State how many of the lines below contain the word "Where", and reply with that number alone.

● RECORDS FOR THIS EXERCISE:

::::::

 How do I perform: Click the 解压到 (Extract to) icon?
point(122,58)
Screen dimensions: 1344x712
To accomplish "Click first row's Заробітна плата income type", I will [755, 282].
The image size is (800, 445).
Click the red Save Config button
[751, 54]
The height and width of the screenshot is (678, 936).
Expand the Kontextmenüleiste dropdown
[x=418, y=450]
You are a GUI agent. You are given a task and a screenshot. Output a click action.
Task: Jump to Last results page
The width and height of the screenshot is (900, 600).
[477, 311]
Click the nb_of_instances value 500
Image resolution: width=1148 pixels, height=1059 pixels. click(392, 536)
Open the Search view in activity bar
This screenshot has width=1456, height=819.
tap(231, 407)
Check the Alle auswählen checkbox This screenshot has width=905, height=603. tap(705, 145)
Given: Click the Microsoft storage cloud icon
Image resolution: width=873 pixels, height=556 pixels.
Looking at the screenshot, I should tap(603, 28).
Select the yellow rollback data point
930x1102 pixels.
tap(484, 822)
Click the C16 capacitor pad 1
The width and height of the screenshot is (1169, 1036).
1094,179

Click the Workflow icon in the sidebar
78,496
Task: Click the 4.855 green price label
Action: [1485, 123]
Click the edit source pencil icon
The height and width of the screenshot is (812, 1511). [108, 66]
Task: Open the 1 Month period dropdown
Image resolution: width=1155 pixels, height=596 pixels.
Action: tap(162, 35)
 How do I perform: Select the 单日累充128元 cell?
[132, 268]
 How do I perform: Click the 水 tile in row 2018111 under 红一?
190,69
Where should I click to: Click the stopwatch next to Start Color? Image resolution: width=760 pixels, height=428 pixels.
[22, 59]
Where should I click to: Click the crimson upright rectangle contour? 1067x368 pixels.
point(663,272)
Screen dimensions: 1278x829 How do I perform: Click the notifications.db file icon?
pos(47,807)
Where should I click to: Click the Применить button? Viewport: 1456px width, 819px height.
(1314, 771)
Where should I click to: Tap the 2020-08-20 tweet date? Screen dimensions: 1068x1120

::::::

● FINAL ANSWER:
4